Une telle perspective ouvre deux champs d’investigation. Le premier, d’ordre épistémologique, tient dans une réflexion qui intègre au multiculturalisme les acquis d’autres domaines de recherche, notamment en théorie évolutionniste des jeux ou les approches stratégiques du contrat social[60]. Le second, proprement moral, est de poser la question de la redistribution intergroupe des gains coopératifs : que doivent les groupes qui ont du succès à ceux qui le sont moins ? Quelle est la nature ainsi que la force des obligations auxquelles ils peuvent être soumis ? En effet, il est possible de considérer que l’identification des mécanismes coopératifs avantageux est une chose et que, hormis les comportements nocifs pour autrui induits par de tels mécanismes (comme, par exemple, la production d’externalités), l’égalisation des gains coopératifs entre groupes ou la compensation des avantages dont certains bénéficient est une autre question. La conclusion de notre discussion des notions d’effets d’échelle et d’externalités renvoie à ce sujet de controverses : en vertu de quels critères justifier une intervention publique en présence de différentiels d’efficience, en particulier lorsque ces derniers ne sont pas le résultat d’une interférence d’un groupe dans le fonctionnement d’un autre ? Une question connexe réside dans la légitimité des institutions à intervenir dans le groupe, c’est-à-dire en modifiant la structure des relations internes entre les membres de celui-ci.

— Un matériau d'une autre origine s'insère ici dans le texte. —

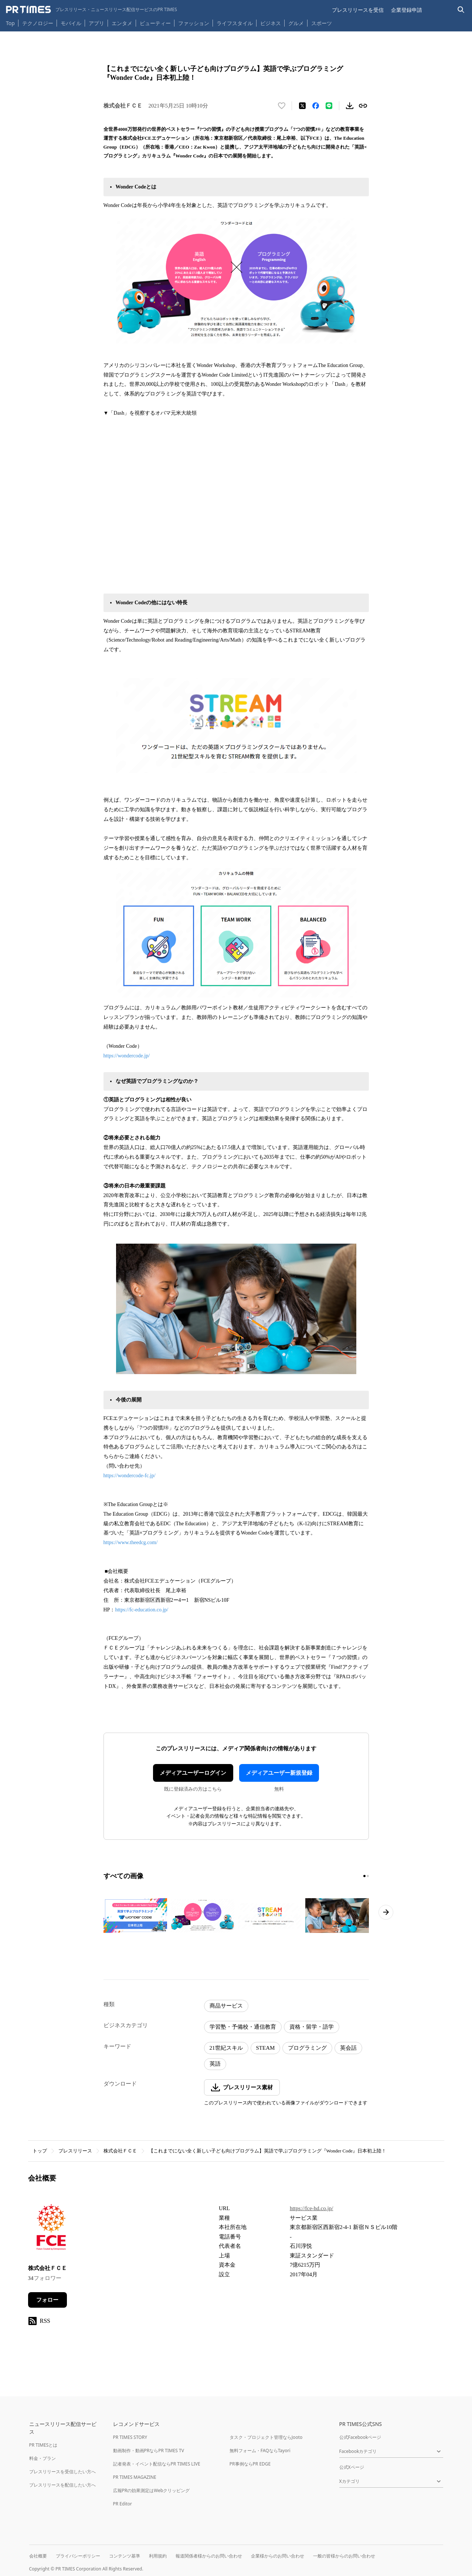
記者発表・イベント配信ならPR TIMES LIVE (156, 2464)
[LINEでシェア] (329, 106)
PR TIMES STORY (130, 2437)
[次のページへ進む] (385, 1912)
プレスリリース (75, 2151)
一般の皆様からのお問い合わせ (344, 2556)
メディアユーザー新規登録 (279, 1773)
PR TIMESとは (43, 2445)
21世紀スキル (226, 2048)
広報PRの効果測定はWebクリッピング (151, 2490)
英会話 (348, 2048)
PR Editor (122, 2504)
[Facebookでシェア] (316, 106)
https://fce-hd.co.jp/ (311, 2208)
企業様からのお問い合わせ (277, 2556)
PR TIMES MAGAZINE (134, 2477)
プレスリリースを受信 (358, 9)
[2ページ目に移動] (368, 1876)
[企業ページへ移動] (51, 2229)
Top (10, 23)
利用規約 (158, 2556)
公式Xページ (351, 2467)
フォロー (47, 2300)
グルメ (296, 23)
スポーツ (321, 23)
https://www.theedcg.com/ (130, 1542)
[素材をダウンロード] (350, 106)
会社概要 (38, 2556)
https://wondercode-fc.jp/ (129, 1475)
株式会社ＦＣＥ (120, 2151)
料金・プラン (42, 2458)
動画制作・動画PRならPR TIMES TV (148, 2450)
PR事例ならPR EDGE (250, 2464)
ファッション (193, 23)
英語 (215, 2064)
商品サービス (226, 2006)
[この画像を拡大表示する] (135, 1915)
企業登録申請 (406, 9)
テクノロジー (37, 23)
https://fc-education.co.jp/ (141, 1609)
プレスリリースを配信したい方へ (62, 2485)
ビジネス (270, 23)
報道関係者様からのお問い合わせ (209, 2556)
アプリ (96, 23)
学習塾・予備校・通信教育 (243, 2027)
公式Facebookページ (360, 2437)
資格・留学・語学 (311, 2027)
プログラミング (307, 2048)
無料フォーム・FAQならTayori (260, 2450)
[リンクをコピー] (363, 106)
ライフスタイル (235, 23)
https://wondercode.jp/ (126, 1055)
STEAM (265, 2048)
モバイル (71, 23)
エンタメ (122, 23)
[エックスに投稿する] (302, 106)
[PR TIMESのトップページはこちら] (91, 9)
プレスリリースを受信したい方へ (62, 2471)
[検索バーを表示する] (461, 10)
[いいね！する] (282, 106)
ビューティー (155, 23)
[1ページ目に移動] (364, 1876)
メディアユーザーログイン (193, 1773)
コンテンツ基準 (124, 2556)
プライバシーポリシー (78, 2556)
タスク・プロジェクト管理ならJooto (266, 2437)
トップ (40, 2151)
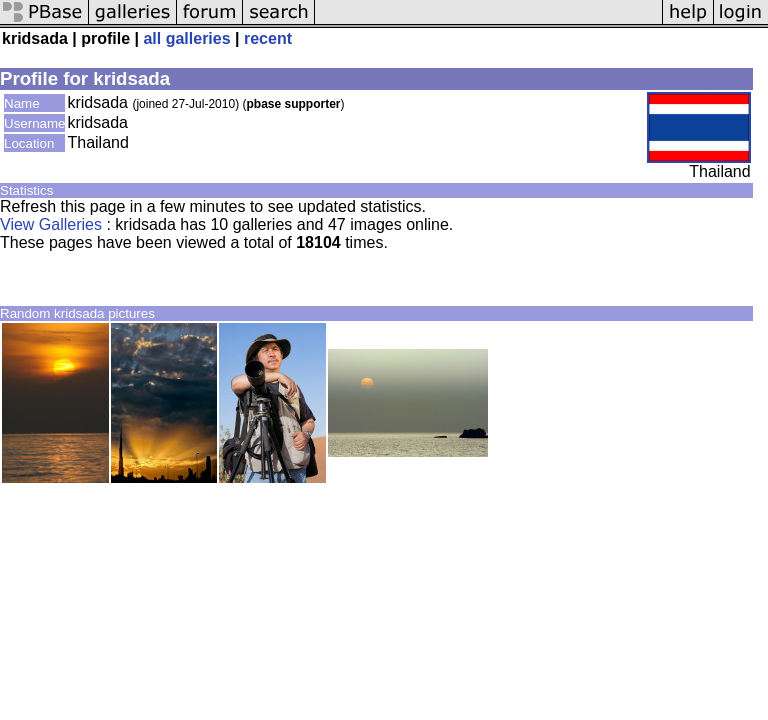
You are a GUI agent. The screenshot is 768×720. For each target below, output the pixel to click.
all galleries (186, 38)
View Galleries (51, 224)
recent (268, 38)
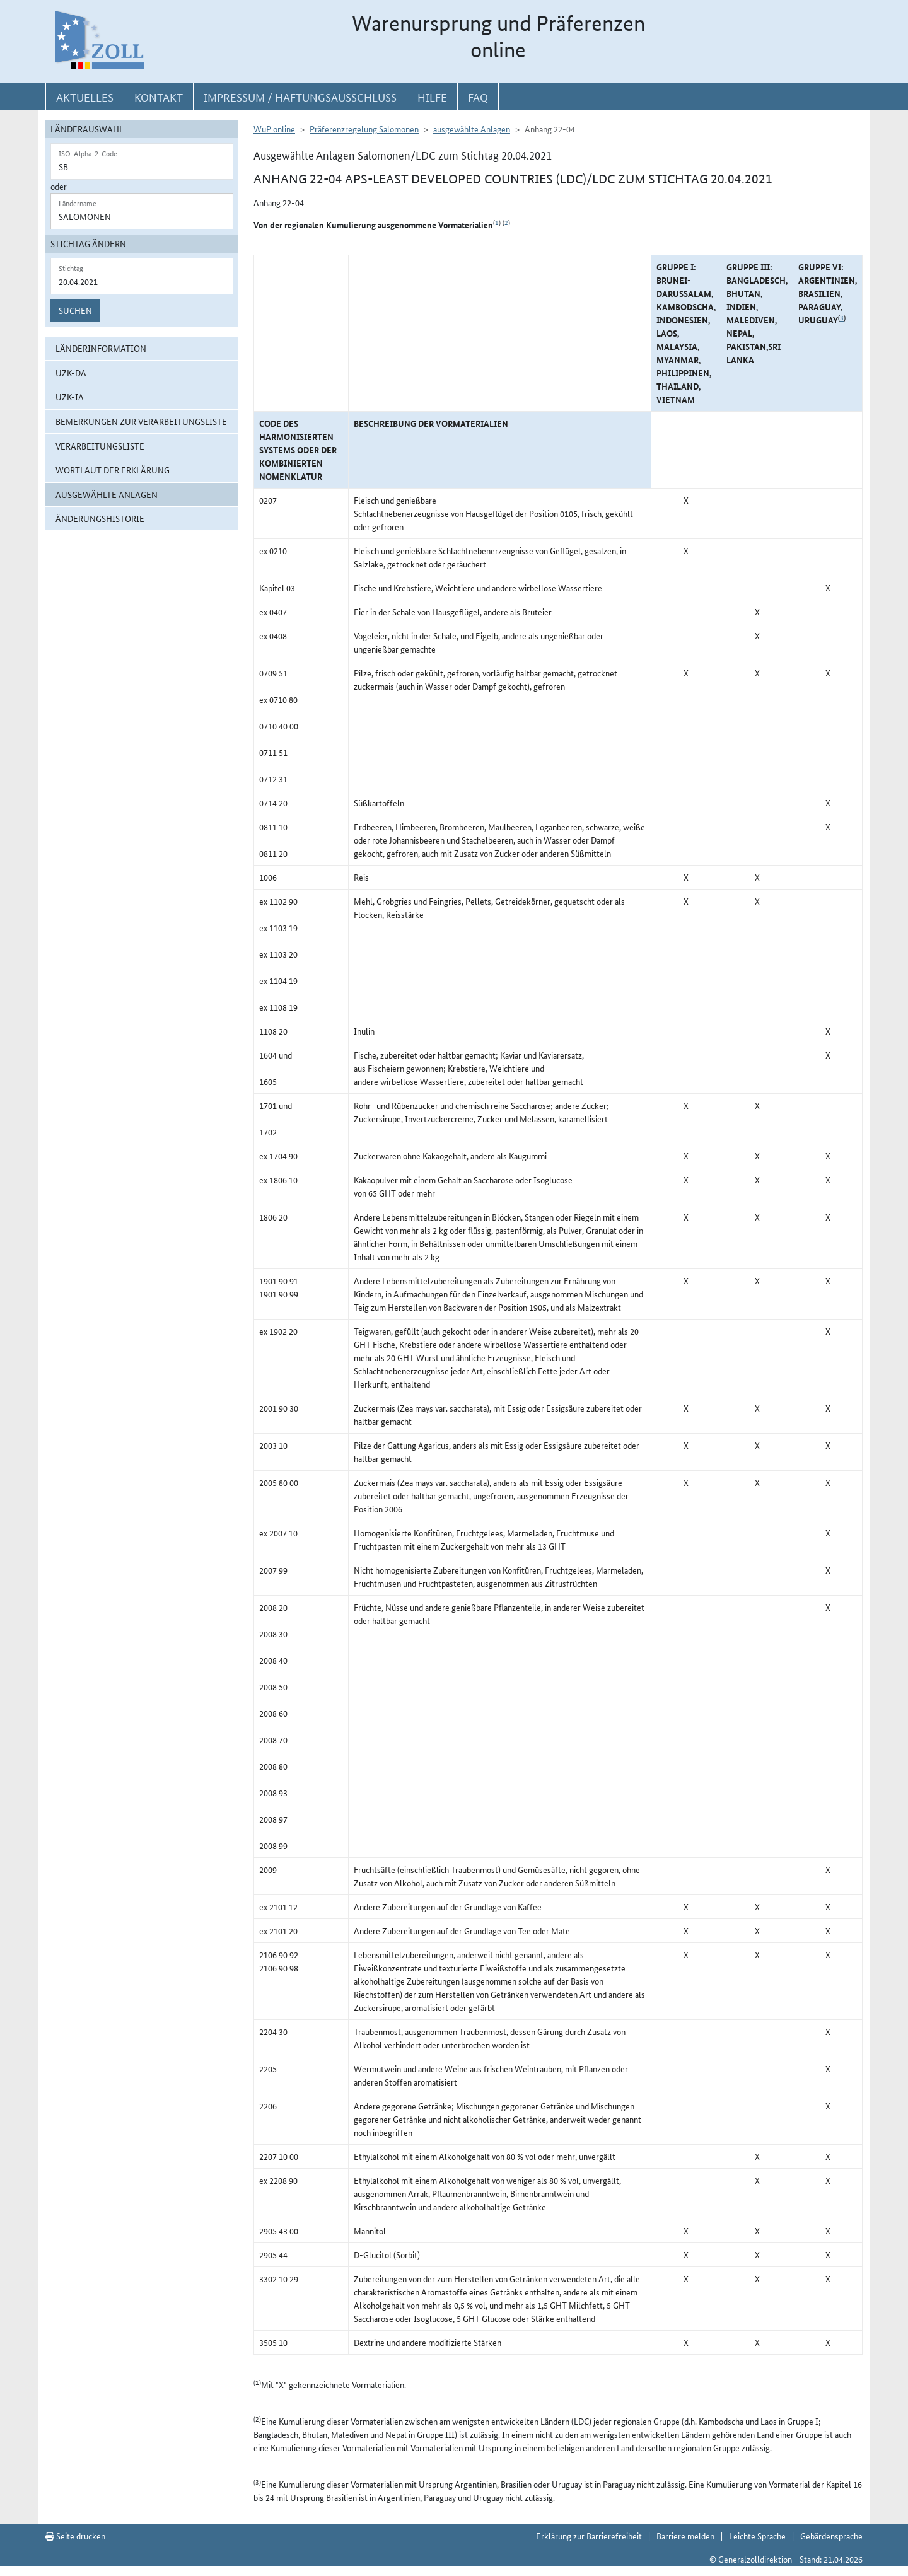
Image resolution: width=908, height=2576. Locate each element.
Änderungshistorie (99, 518)
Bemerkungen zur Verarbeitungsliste (141, 421)
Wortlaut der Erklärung (112, 469)
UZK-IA (69, 396)
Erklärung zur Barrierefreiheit (589, 2535)
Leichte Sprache (757, 2535)
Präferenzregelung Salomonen (364, 128)
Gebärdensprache (831, 2535)
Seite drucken (75, 2535)
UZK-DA (70, 372)
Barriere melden (685, 2535)
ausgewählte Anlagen (106, 494)
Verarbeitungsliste (99, 445)
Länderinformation (100, 348)
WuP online (274, 128)
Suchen (75, 310)
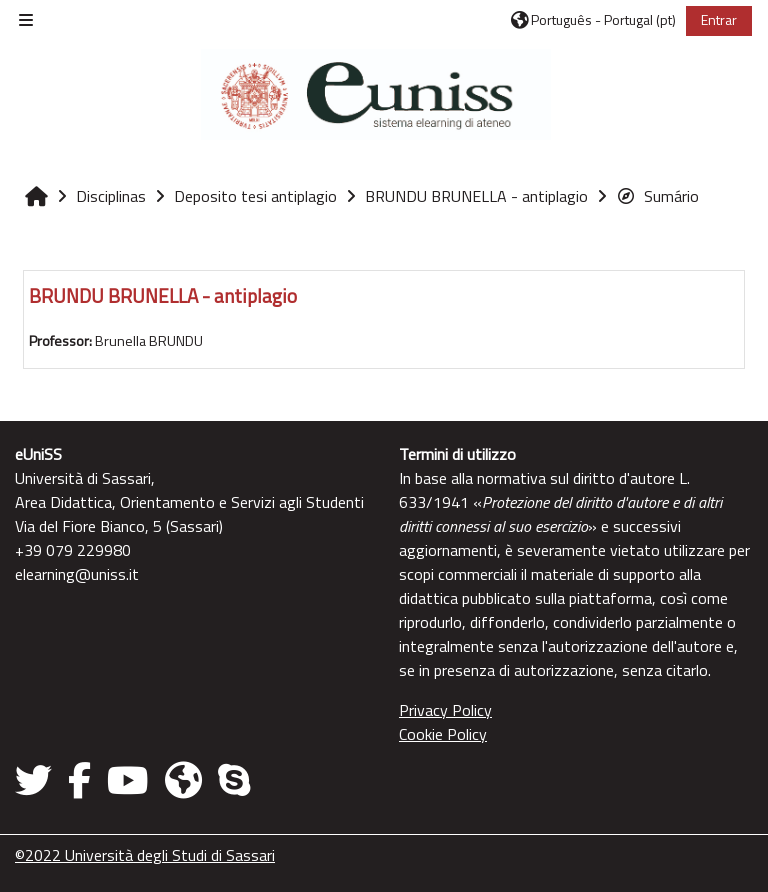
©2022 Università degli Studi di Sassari (145, 855)
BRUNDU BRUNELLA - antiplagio (163, 295)
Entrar (719, 19)
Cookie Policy (443, 734)
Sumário (657, 196)
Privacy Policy (445, 710)
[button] (593, 20)
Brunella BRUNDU (149, 341)
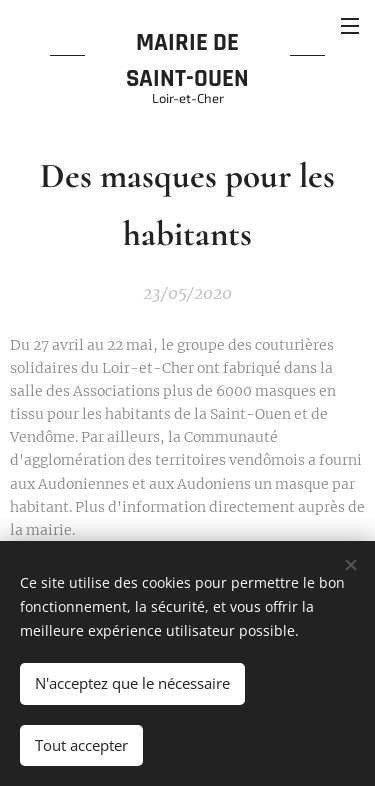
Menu (350, 26)
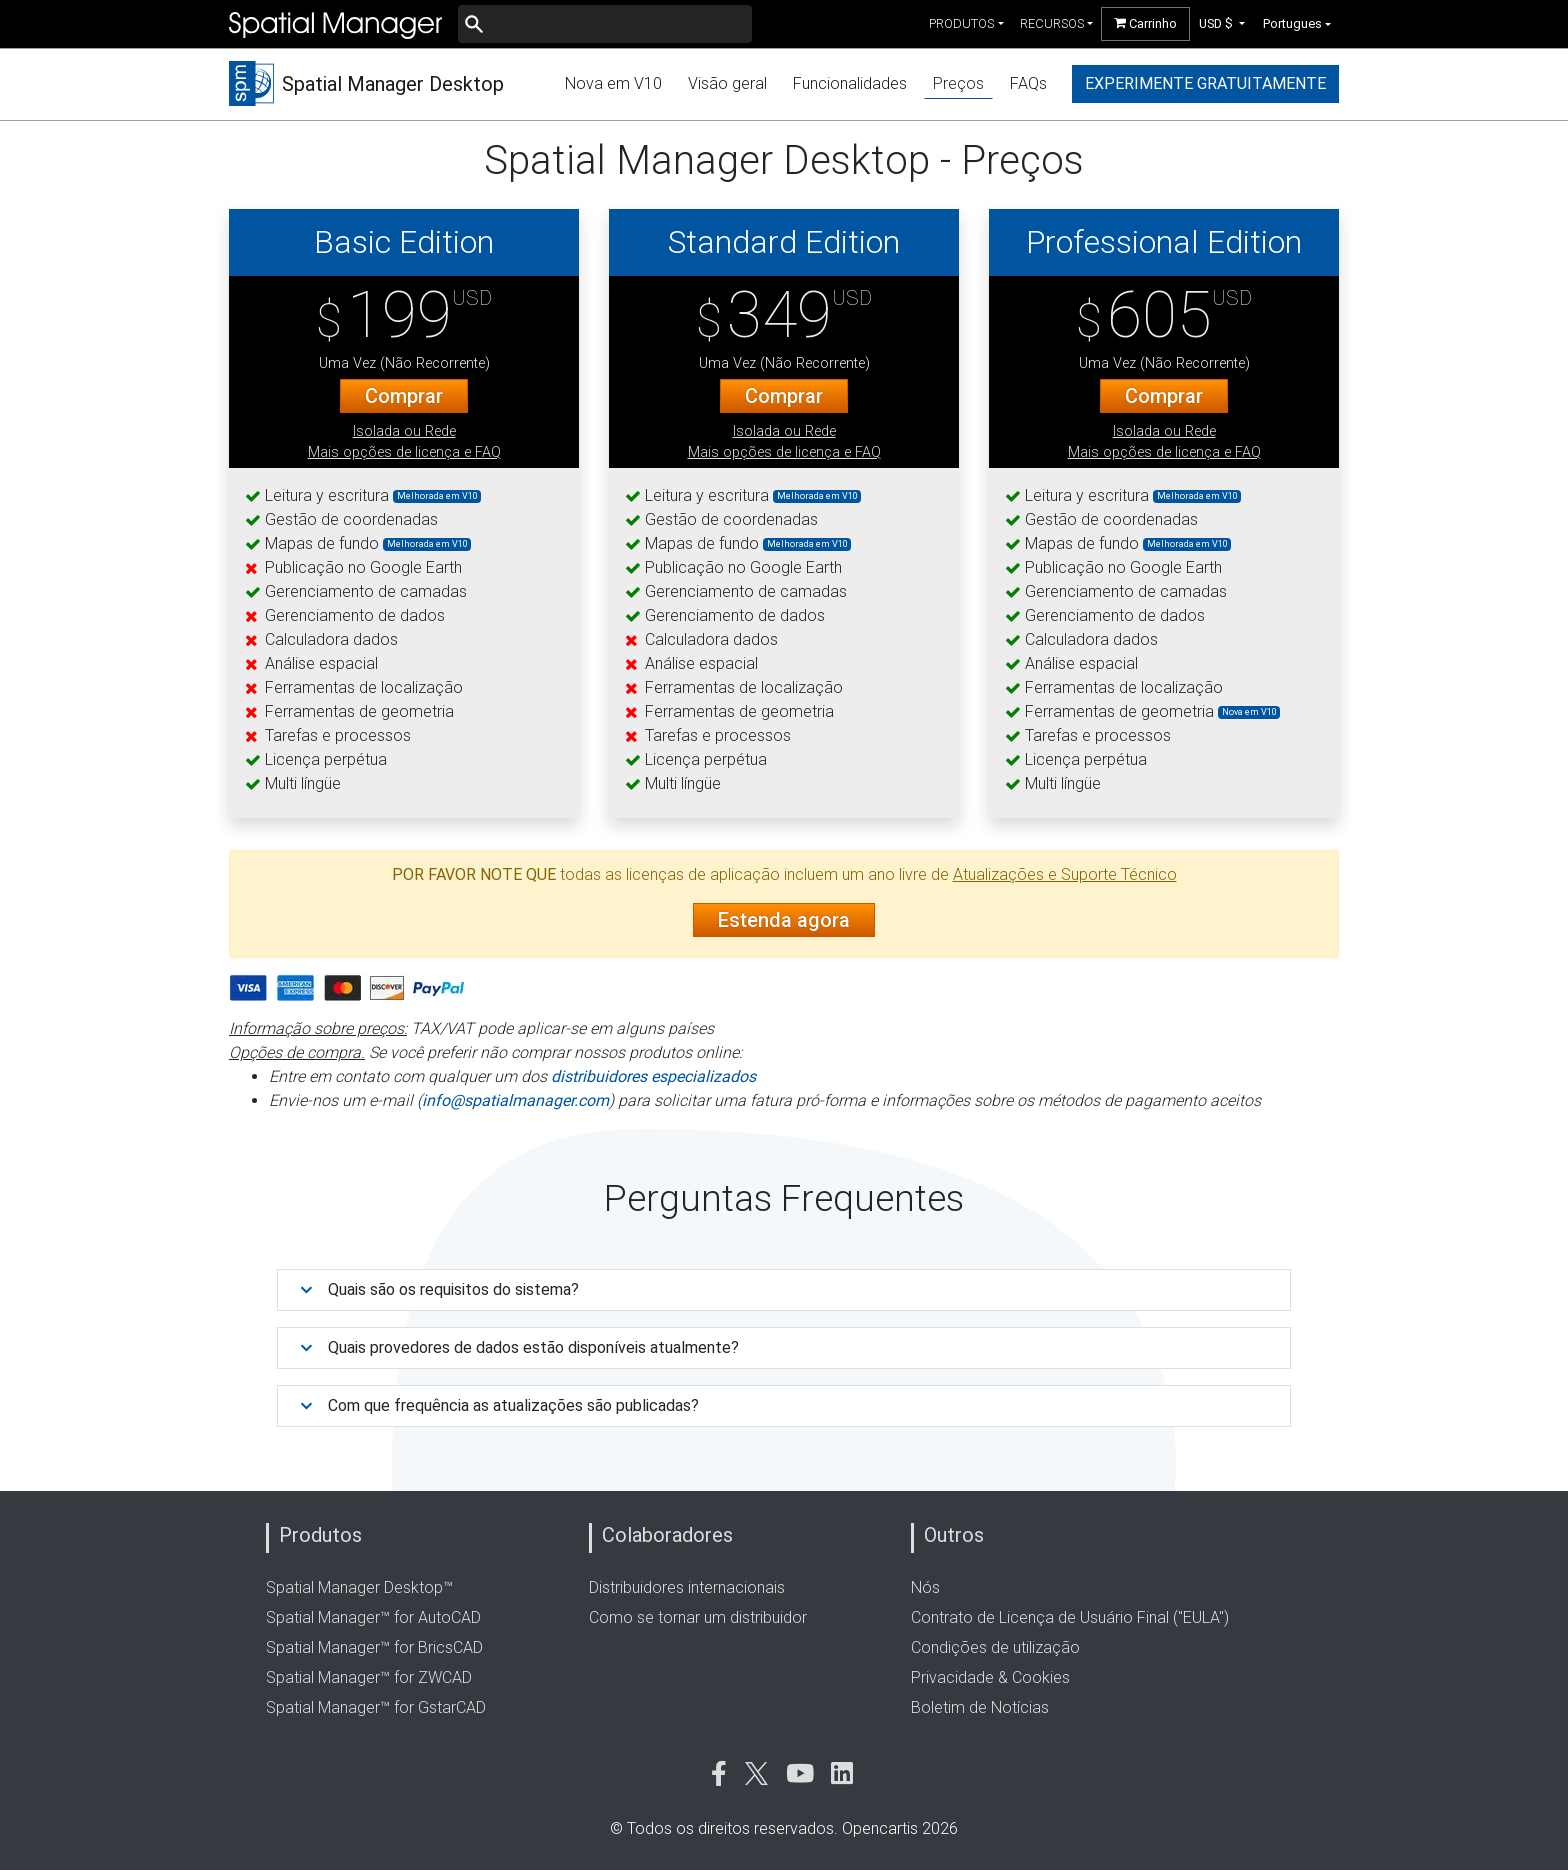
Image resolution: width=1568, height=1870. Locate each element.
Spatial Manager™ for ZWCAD (369, 1677)
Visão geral (727, 83)
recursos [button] (1052, 23)
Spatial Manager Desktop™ (359, 1587)
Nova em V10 (613, 83)
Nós (925, 1587)
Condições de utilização (995, 1647)
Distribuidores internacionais (687, 1587)
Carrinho (1145, 23)
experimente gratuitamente (1205, 83)
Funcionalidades (850, 83)
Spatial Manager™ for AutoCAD (373, 1617)
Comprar (404, 396)
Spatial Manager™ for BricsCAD (374, 1647)
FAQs (1028, 83)
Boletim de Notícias (980, 1707)
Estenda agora (784, 920)
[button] (1222, 23)
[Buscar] (605, 24)
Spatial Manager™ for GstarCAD (376, 1707)
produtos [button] (961, 23)
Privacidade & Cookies (990, 1677)
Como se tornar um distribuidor (698, 1617)
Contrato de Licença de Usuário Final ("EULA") (1070, 1617)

Quoi qu’il en soit, l’étude du nombre ouvre, par l’entremise de la notion d’efficience, de multiples avenues de recherche pour les théories de la justice dans un contexte impliquant des minorités. Elle met en lumière le thème de la coopération et de la redistribution des gains coopératifs au sein de toute société multiculturelle. Elle souligne la nécessité de prêter attention, non seulement aux inégalités, mais aussi aux mécanismes qui les génèrent. Bien que nombre de ces voies de recherche soient extérieures à la justice ethnoculturelle per se, il est difficile de ne pas reconnaître leur importance pour cette dernière ainsi que pour les politiques publiques qui en découlent.